LATROBE, Pa. – You've heard all the clichés.
You can't teach speed.
It can go on and on.
Speed is something a wide receiver needs, and Antonio Brown has it, now more than ever.
While it seems to those watching that the all-everything receiver didn't have a lot of room for improvement heading into this season, he saw things differently.
This offseason he went full throttle, and believe it or not, he looks even better than ever.
"You always have to get better," said Brown. "You are either getting better or you are getting worse. This offseason I attacked it, working on little things. Trying to improve on it every day and continuing to grow.
"I surrounded myself with some good trainers, some good people that can bring out the best in me. This offseason was an opportunity for me to attack my weaknesses and hone in on things I can get better at."
Weaknesses. When you are arguably the best wide receiver in the NFL, are there really weaknesses?
"I worked on my strength, full control of the body, I got my core right," said Brown. "That has been an asset."
His work ethic, it's maniacal to say the least. From the moment he steps foot on the field he is doing something. He can't stand still, always working, always trying to get better, always setting the example that hard work pays off.
Hines Ward, who himself was a hard worker, recently said Brown takes it to another level.

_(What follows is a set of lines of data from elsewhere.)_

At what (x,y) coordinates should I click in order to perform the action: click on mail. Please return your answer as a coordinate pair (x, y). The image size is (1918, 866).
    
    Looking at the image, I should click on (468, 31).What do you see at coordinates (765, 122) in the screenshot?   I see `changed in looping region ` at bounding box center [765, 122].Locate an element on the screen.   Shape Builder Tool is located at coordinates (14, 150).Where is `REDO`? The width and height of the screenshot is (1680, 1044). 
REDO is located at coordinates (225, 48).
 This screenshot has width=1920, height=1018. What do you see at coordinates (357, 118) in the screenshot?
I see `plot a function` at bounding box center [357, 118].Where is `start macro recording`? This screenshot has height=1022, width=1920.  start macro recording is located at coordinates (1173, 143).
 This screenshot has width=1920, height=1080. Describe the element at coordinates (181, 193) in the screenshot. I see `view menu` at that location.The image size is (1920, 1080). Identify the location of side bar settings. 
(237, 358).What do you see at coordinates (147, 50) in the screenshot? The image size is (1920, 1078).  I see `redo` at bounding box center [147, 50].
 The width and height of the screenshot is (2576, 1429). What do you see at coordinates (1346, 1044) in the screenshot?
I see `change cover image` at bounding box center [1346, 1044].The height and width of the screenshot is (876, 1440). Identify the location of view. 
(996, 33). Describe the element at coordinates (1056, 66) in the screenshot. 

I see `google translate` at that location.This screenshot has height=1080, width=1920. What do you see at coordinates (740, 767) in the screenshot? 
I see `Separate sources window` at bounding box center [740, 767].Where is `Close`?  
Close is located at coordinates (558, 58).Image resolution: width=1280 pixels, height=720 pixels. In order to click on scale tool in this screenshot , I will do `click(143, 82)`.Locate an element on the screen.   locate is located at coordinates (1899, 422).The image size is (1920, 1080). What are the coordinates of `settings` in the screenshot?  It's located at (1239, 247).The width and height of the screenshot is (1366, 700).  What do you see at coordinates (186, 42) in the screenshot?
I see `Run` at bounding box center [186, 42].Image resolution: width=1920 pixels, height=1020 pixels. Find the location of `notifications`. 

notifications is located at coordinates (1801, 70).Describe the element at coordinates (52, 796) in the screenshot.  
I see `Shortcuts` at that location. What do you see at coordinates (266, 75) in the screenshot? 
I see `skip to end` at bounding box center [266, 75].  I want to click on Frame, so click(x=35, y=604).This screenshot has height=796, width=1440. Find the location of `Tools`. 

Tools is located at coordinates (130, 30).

"We all come here to set the standard," said Brown. "The guy behind us or the next man in line should do it better. I try to set a tempo and pace guys can relate to and see, I am catching passes, finishing the ball. Hopefully the guys in the room take heed to all of those things. Those are things that make a difference in you being a great player."
Brown came into the NFL as a sixth-round draft pick and wears that with pride, approaching every day like he is that rookie fighting to make the roster.
"Every year I try to be a rookie all over again, just a little bit smarter," said Brown. "I never take anything for granted. I take every day like it's my first day. Don't look too far, be in the moment and make sure I give it my all."
Making sense of it: As the NFL official made a call during a recent Steelers practice at Saint Vincent College, Coty Sensabaugh walked over to him, talked for a few minutes, his hands showing that he was trying to get an explanation of a call.
The scene was repeated several times, Sensabaugh asking; the official explaining.
"It's constant learning and communication," said Sensabaugh. "It's good to ask them questions. I think every relationship is built on communication. I was trying to get a feel for what they call, what they don't call to help me get better.
"If you are a sponge, it can help. It doesn't hurt to learn new things. I try to learn new things every day."
Fast forward a few days and there was Sensabaugh again, asking questions and talking. This time it was with Ben Roethlisberger in practice.
"I am just trying to get an idea of what the quarterback is looking at, what their thought process is," said Sensabaugh. "I think the last time I played quarterback was little league. I couldn't throw the ball, I just ran. I think it's good to have that dialogue. I may be able to give him some input I am looking at as a cornerback. It's iron sharpening iron, helping this team be the best possible team we can be. At the end of the day our goal is a Super Bowl and to win it everybody has to play a part in it."